__Your instructions__: Below are some entries. Reproduce them word for word.

┄┄┄┄┄┄┄┄┄┄

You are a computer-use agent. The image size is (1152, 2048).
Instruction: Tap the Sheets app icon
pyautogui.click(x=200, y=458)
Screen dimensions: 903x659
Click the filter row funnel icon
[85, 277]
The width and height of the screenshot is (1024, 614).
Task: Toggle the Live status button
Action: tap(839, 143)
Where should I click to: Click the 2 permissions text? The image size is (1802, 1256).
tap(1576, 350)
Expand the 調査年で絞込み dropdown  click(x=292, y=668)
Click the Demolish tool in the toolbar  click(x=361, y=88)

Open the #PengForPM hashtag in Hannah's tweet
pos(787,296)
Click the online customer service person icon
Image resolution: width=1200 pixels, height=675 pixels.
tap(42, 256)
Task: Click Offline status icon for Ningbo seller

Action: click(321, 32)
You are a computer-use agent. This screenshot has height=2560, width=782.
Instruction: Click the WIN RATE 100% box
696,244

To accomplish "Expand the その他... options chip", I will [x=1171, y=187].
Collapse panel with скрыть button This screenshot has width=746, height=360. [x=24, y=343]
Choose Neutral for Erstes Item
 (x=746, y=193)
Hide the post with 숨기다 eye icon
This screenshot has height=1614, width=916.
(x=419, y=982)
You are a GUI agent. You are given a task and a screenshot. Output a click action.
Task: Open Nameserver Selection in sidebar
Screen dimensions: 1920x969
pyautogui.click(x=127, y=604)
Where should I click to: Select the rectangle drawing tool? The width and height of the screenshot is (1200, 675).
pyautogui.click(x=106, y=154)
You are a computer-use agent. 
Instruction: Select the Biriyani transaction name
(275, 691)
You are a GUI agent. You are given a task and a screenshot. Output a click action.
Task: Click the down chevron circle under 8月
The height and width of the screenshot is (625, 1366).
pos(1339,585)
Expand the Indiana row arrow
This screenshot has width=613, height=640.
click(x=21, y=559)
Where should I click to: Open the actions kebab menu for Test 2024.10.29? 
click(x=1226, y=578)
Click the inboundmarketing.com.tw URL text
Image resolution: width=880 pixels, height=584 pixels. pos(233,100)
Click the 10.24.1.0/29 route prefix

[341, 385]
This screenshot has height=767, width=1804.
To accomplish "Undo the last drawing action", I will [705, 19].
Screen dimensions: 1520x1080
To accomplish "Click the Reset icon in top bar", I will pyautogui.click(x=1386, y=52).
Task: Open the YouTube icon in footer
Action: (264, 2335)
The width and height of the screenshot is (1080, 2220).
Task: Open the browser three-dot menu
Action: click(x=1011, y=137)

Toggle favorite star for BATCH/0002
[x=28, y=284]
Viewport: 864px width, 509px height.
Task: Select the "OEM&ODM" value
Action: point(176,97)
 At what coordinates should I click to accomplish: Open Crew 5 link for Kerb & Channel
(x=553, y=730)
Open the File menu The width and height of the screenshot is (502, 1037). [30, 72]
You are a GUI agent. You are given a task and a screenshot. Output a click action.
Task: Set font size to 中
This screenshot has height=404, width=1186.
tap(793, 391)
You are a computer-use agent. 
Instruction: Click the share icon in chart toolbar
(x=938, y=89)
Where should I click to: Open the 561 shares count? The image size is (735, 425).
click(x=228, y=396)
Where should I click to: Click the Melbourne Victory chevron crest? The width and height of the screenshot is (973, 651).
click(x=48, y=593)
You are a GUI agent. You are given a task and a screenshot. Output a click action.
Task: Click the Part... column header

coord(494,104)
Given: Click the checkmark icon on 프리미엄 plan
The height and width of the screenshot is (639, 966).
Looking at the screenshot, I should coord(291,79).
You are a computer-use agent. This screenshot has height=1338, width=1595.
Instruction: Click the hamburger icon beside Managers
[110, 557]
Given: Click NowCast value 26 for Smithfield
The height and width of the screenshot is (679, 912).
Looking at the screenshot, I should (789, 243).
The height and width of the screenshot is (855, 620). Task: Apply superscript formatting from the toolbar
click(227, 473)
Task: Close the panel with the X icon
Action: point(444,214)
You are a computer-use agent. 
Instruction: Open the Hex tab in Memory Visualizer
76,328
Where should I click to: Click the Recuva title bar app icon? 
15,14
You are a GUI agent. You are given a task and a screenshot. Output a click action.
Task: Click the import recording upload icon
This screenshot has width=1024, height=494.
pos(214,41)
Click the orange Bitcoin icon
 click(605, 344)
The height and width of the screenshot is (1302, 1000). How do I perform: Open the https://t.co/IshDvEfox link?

┄┄┄┄┄┄┄┄┄┄

__Completed exercise__:
You are a computer-use agent. The image size is (1152, 2048).
Instruction: Tap the Sheets app icon
pyautogui.click(x=200, y=458)
Screen dimensions: 903x659
Click the filter row funnel icon
[85, 277]
The width and height of the screenshot is (1024, 614).
Task: Toggle the Live status button
Action: tap(839, 143)
Where should I click to: Click the 2 permissions text? The image size is (1802, 1256).
tap(1576, 350)
Expand the 調査年で絞込み dropdown  click(x=292, y=668)
Click the Demolish tool in the toolbar  click(x=361, y=88)

Open the #PengForPM hashtag in Hannah's tweet
pos(787,296)
Click the online customer service person icon
Image resolution: width=1200 pixels, height=675 pixels.
tap(42, 256)
Task: Click Offline status icon for Ningbo seller

Action: click(321, 32)
You are a computer-use agent. This screenshot has height=2560, width=782.
Instruction: Click the WIN RATE 100% box
696,244

To accomplish "Expand the その他... options chip", I will [x=1171, y=187].
Collapse panel with скрыть button This screenshot has width=746, height=360. [x=24, y=343]
Choose Neutral for Erstes Item
 (x=746, y=193)
Hide the post with 숨기다 eye icon
This screenshot has height=1614, width=916.
(x=419, y=982)
You are a GUI agent. You are given a task and a screenshot. Output a click action.
Task: Open Nameserver Selection in sidebar
Screen dimensions: 1920x969
pyautogui.click(x=127, y=604)
Where should I click to: Select the rectangle drawing tool? The width and height of the screenshot is (1200, 675).
pyautogui.click(x=106, y=154)
You are a computer-use agent. 
Instruction: Select the Biriyani transaction name
(275, 691)
You are a GUI agent. You are given a task and a screenshot. Output a click action.
Task: Click the down chevron circle under 8月
The height and width of the screenshot is (625, 1366).
pos(1339,585)
Expand the Indiana row arrow
This screenshot has width=613, height=640.
click(x=21, y=559)
Where should I click to: Open the actions kebab menu for Test 2024.10.29? 
click(x=1226, y=578)
Click the inboundmarketing.com.tw URL text
Image resolution: width=880 pixels, height=584 pixels. pos(233,100)
Click the 10.24.1.0/29 route prefix

[341, 385]
This screenshot has height=767, width=1804.
To accomplish "Undo the last drawing action", I will [705, 19].
Screen dimensions: 1520x1080
To accomplish "Click the Reset icon in top bar", I will pyautogui.click(x=1386, y=52).
Task: Open the YouTube icon in footer
Action: (264, 2335)
The width and height of the screenshot is (1080, 2220).
Task: Open the browser three-dot menu
Action: click(x=1011, y=137)

Toggle favorite star for BATCH/0002
[x=28, y=284]
Viewport: 864px width, 509px height.
Task: Select the "OEM&ODM" value
Action: point(176,97)
 At what coordinates should I click to accomplish: Open Crew 5 link for Kerb & Channel
(x=553, y=730)
Open the File menu The width and height of the screenshot is (502, 1037). [30, 72]
You are a GUI agent. You are given a task and a screenshot. Output a click action.
Task: Set font size to 中
This screenshot has height=404, width=1186.
tap(793, 391)
You are a computer-use agent. 
Instruction: Click the share icon in chart toolbar
(x=938, y=89)
Where should I click to: Open the 561 shares count? The image size is (735, 425).
click(x=228, y=396)
Where should I click to: Click the Melbourne Victory chevron crest? The width and height of the screenshot is (973, 651).
click(x=48, y=593)
You are a GUI agent. You are given a task and a screenshot. Output a click action.
Task: Click the Part... column header

coord(494,104)
Given: Click the checkmark icon on 프리미엄 plan
The height and width of the screenshot is (639, 966).
Looking at the screenshot, I should coord(291,79).
You are a computer-use agent. This screenshot has height=1338, width=1595.
Instruction: Click the hamburger icon beside Managers
[110, 557]
Given: Click NowCast value 26 for Smithfield
The height and width of the screenshot is (679, 912).
Looking at the screenshot, I should (789, 243).
The height and width of the screenshot is (855, 620). Task: Apply superscript formatting from the toolbar
click(227, 473)
Task: Close the panel with the X icon
Action: point(444,214)
You are a computer-use agent. 
Instruction: Open the Hex tab in Memory Visualizer
76,328
Where should I click to: Click the Recuva title bar app icon? 
15,14
You are a GUI agent. You are given a task and a screenshot. Output a click action.
Task: Click the import recording upload icon
This screenshot has width=1024, height=494.
pos(214,41)
Click the orange Bitcoin icon
 click(605, 344)
The height and width of the screenshot is (1302, 1000). How do I perform: Open the https://t.co/IshDvEfox link?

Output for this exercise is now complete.